(Stored items)
# # #

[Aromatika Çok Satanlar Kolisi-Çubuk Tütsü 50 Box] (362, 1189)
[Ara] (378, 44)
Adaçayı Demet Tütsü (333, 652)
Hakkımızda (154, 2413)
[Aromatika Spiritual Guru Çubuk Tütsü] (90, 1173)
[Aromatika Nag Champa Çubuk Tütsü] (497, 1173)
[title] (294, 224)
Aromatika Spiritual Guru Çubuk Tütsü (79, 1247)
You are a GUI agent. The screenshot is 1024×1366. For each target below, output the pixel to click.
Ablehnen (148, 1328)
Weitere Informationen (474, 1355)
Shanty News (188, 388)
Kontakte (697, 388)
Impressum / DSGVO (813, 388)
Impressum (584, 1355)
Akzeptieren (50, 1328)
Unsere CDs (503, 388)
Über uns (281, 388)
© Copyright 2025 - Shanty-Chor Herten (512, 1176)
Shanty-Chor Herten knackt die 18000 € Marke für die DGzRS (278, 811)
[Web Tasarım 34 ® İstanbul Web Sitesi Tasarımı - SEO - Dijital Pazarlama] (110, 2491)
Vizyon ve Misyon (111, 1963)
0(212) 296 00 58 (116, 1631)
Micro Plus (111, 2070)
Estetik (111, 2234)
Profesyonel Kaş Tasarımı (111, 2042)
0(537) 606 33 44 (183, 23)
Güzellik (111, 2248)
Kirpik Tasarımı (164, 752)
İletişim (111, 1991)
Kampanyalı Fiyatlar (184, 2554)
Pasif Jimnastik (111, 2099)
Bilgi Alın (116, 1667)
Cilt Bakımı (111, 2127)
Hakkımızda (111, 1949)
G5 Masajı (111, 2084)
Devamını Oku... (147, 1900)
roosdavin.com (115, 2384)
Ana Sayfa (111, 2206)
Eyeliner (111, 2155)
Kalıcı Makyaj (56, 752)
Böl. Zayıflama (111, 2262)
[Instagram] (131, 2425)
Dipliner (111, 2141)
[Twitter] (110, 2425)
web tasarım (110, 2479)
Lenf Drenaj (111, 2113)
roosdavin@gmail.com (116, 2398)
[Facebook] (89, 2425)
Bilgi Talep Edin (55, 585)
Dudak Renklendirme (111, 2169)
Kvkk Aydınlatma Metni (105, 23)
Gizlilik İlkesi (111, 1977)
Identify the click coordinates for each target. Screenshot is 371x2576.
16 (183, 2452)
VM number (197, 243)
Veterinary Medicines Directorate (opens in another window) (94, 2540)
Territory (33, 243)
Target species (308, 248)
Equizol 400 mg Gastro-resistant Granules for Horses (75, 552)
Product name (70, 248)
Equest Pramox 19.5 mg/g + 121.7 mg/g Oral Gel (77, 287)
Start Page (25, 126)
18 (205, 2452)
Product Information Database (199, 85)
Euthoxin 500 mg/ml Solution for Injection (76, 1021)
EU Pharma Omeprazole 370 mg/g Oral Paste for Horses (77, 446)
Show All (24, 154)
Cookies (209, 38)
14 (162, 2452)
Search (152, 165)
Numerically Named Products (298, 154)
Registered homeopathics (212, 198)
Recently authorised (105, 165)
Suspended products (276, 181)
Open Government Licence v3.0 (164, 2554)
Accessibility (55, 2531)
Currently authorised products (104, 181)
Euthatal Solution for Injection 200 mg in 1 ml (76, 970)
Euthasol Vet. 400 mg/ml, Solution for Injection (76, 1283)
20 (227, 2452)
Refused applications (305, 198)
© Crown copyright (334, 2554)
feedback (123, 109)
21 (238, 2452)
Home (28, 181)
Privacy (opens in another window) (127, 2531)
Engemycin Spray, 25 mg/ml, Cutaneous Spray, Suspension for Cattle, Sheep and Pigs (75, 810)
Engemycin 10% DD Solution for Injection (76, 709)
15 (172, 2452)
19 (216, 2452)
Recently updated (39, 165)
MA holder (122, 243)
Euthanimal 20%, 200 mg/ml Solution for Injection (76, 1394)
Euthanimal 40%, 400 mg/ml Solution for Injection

# # #

Print, without alteration, only the lines above between the one holding "Ablehnen (148, 1328)" and the one holding "Über uns (281, 388)", inclusive.

Ablehnen (148, 1328)
Weitere Informationen (474, 1355)
Shanty News (188, 388)
Kontakte (697, 388)
Impressum / DSGVO (813, 388)
Impressum (584, 1355)
Akzeptieren (50, 1328)
Unsere CDs (503, 388)
Über uns (281, 388)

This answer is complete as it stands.